Of course there are limitations with this method, as there is with all research methodology. It is important to emphasise that not all households within a poverty type have exactly the same poverty experience - but they will have similar experiences. In other words, although a poverty type contains households with a similar set of poverty indicators, not all with have exactly the same combination of poverty indicators. When the poverty types are described below, therefore, we talk about the likelihood of an individual household experiencing a certain poverty indicator. For example, one household may be unable to save, and another may have savings, but they fall within the same poverty type because they are similar on enough other indicators to group them together  .
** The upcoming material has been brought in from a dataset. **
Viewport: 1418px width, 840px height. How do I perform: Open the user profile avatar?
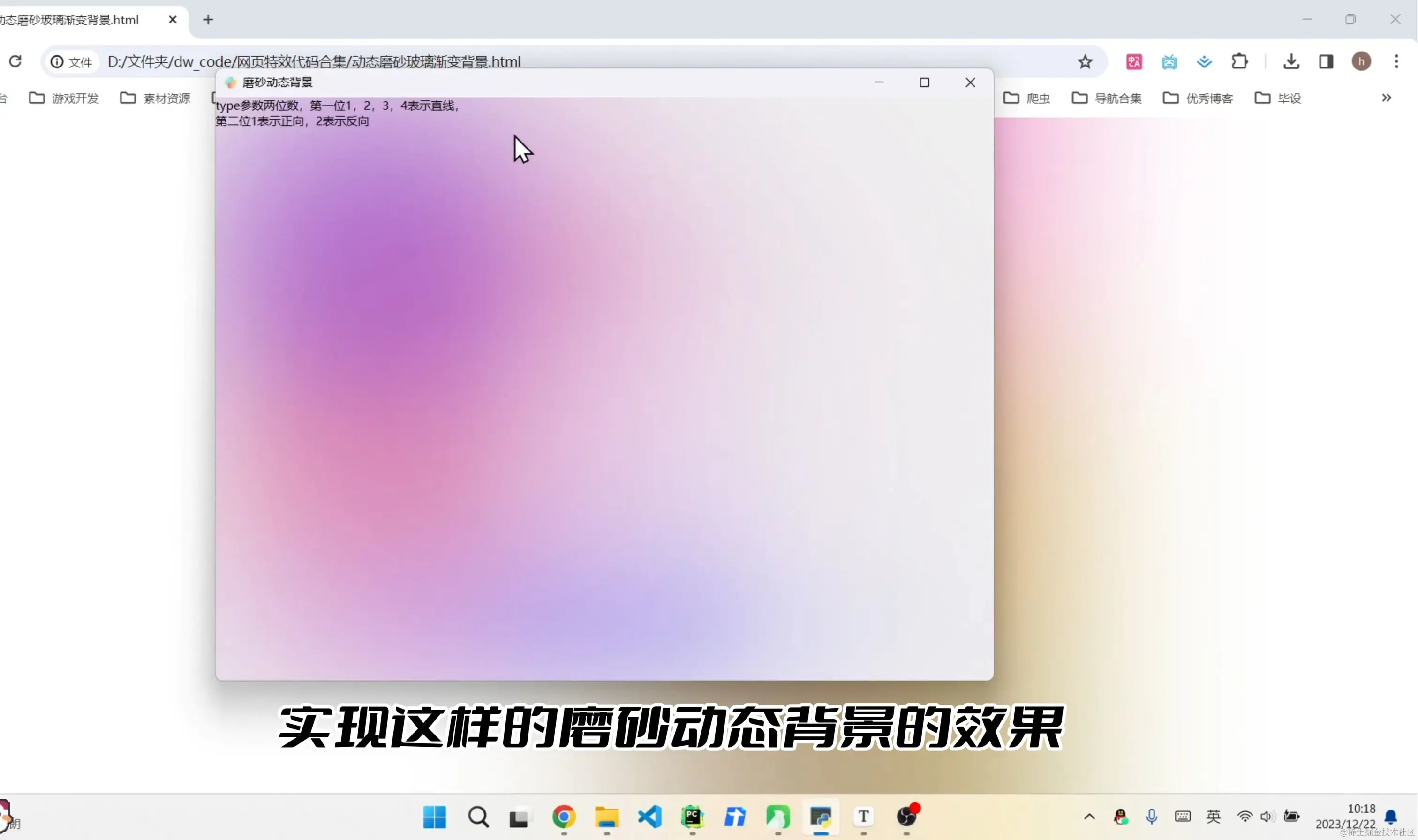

Presenting the poverty types
The poverty types are presented and discussed in the next three chapters - each focusing on a different life stage: families with children, working age households without children, and older age.
Two graphics are used to illustrate each poverty type:
1/ A 'poverty wheel', showing the lived experience of poverty for households in that poverty type. Each segment of the poverty wheel represents a different poverty indicator. The proportion of the segment that is shaded reflects the probability that households in that poverty type have that poverty indicator. The segments are coloured to signal the domain of the B-SEM to which they belong: yellow = resources, blue = participation, green = quality of life. Not all 20 of the poverty indicators used in the analysis are represented in the poverty wheel, just the 13 that best differentiate between the poverty types. 
2/ A chart showing the socio-demographic characteristics of households in that poverty type (including factors that could lead to a household having low income). This chart is coloured red.
As well as presenting the main features of each poverty type, we explore how each group might be identified, how the causes and symptoms of their experience of poverty might be alleviated, and the implications of these findings for local and national poverty strategies.